Lavorare sullo stereotipo è abbastanza semplice, una confort zone che all’autore serve per far arrivare meglio un messaggio. Il mio era chiaro: De Simone è sempre stato solo e chiuso in mezzo a un moltitudine di persone. In realtà trova omertà persino in un piccolo paese in mezzo alle montagne, dal principio, è la Giulia che lo accoglie meglio di altri (per i suoi fini) e che si fa sfuggire qualche confidenza, in realtà l’ispettore si apre pian piano a una vita nuova per la necessità di entrare in empatia con gli abitanti di Croveo e solo dopo capisce che da questo trae beneficio. Io lavoro a Milano e devo dire che quando esco dal negozio per andare al bar passo il tragitto a salutare persone, non direi che Milano è una città chiusa per chi sfoggia un sorriso e cammina a testa alta. Vedendola da un altro punto di vista, una persona chiusa non fa entrare nemmeno la luce dalle finestre di casa sua.
- Infine, Alice è una grande lettrice, come probabilmente lo sei anche tu. Ci consigli un libro per l’estate?
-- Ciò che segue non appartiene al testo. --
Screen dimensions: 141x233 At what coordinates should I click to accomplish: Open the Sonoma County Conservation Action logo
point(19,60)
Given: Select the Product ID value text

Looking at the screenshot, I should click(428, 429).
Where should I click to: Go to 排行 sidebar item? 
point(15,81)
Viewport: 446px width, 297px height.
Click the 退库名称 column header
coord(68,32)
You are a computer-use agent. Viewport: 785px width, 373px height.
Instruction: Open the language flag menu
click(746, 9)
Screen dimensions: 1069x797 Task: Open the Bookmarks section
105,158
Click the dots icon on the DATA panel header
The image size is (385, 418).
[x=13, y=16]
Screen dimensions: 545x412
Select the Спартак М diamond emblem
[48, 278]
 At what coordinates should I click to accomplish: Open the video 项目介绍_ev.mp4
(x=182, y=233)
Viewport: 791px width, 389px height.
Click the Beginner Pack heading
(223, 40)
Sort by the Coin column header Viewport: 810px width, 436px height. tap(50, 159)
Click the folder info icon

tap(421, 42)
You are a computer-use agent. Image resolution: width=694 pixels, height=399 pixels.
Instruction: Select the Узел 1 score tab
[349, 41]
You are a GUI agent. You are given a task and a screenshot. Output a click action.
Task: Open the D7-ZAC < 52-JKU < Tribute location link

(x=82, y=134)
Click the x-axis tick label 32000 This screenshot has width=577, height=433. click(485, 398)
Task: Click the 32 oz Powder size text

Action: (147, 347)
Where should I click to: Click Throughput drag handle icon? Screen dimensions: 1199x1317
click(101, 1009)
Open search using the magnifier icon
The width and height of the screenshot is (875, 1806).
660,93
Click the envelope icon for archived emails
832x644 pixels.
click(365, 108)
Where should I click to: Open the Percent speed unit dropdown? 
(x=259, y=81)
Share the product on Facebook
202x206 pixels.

Definirmi grande lettrice è farmi un complimento e illudermi che prima o poi riuscirò a leggere quanto davvero dovrei e vorrei. Tra la casa, il lavoro e la scrittura trovo tempo per i libri degli altro solo sul treno e a volte prima di dormire. Tuttavia io mi sono appassionata alle opere di Joel Dicker da qualche tempo. Le trovo stimolanti, scrittura fluida e trama che ti fa dimenticare di cenare. Tra l’altro stimo molto la sua tecnica narrativa e la costruzione del romanzo. Io in valigia metterò Il richiamo del cuculo, che non credo di riuscire a terminare entro fine settimana e sicuramente due libri di due autrici emergenti, mie amiche. Sicuramente porterò anche un libricino che mi hanno consigliato: Il libro delle porte, ma non so cosa spettarmi.
Grazie Chantal Guzzetti per aver condiviso con noi un “pezzetto di te”! Ti facciamo un grande in bocca al lupo per il tuo romanzo d’esordio Nebbia la cui nostra recensione, Cari Lettori, uscirà giovedì. E voi, amate i Thriller?! Qual è il titolo che vorreste avere nel cassetto e quello che, invece, vi ha colpito maggiormente?